▶ [Data provided]:
Segment Open

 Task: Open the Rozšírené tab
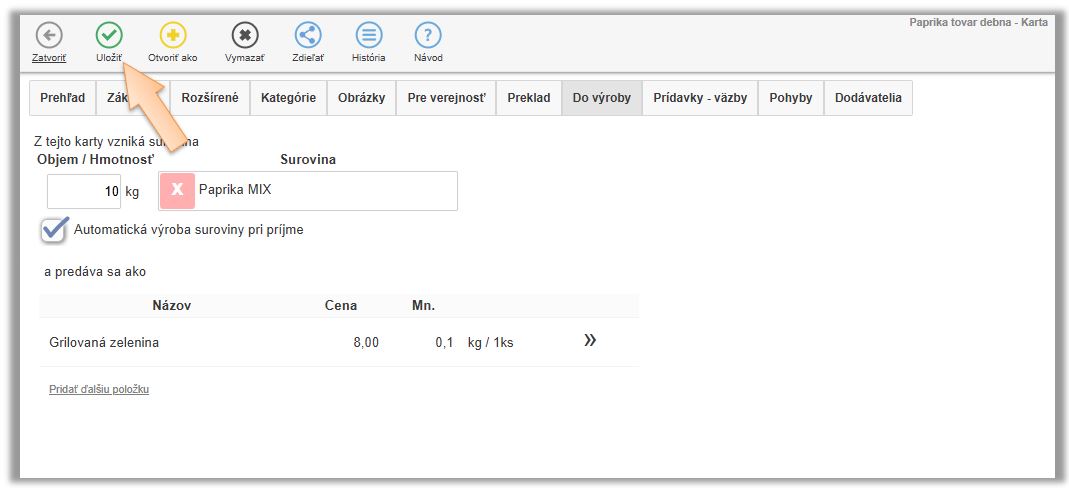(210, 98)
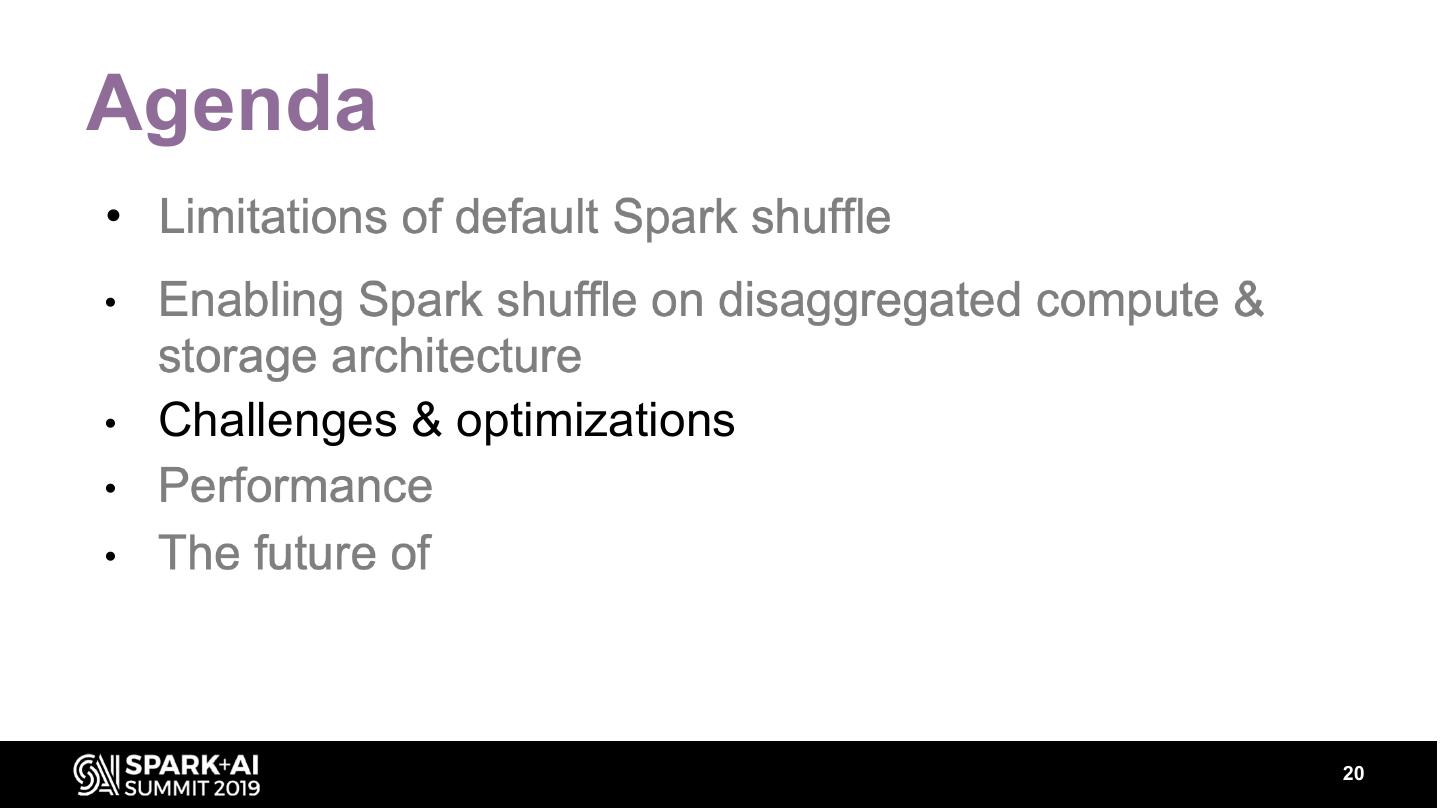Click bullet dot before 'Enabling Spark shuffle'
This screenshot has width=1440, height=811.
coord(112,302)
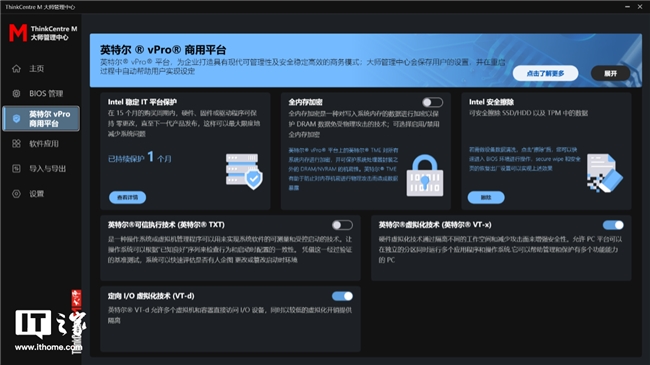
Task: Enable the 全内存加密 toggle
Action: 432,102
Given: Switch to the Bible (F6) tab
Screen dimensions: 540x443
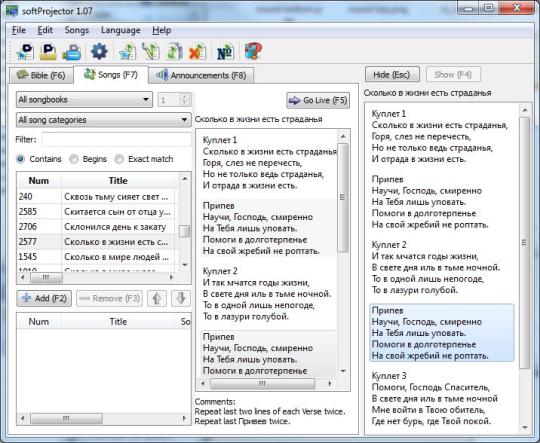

Segment Closed

Repeat the records above verbatim, with no pictures in the result.

▶ [Result for this task]:
 Task: Open the Rozšírené tab
(210, 98)
Click bullet dot before 'Enabling Spark shuffle'
This screenshot has width=1440, height=811.
coord(112,302)
Task: Enable the 全内存加密 toggle
Action: 432,102
Given: Switch to the Bible (F6) tab
Screen dimensions: 540x443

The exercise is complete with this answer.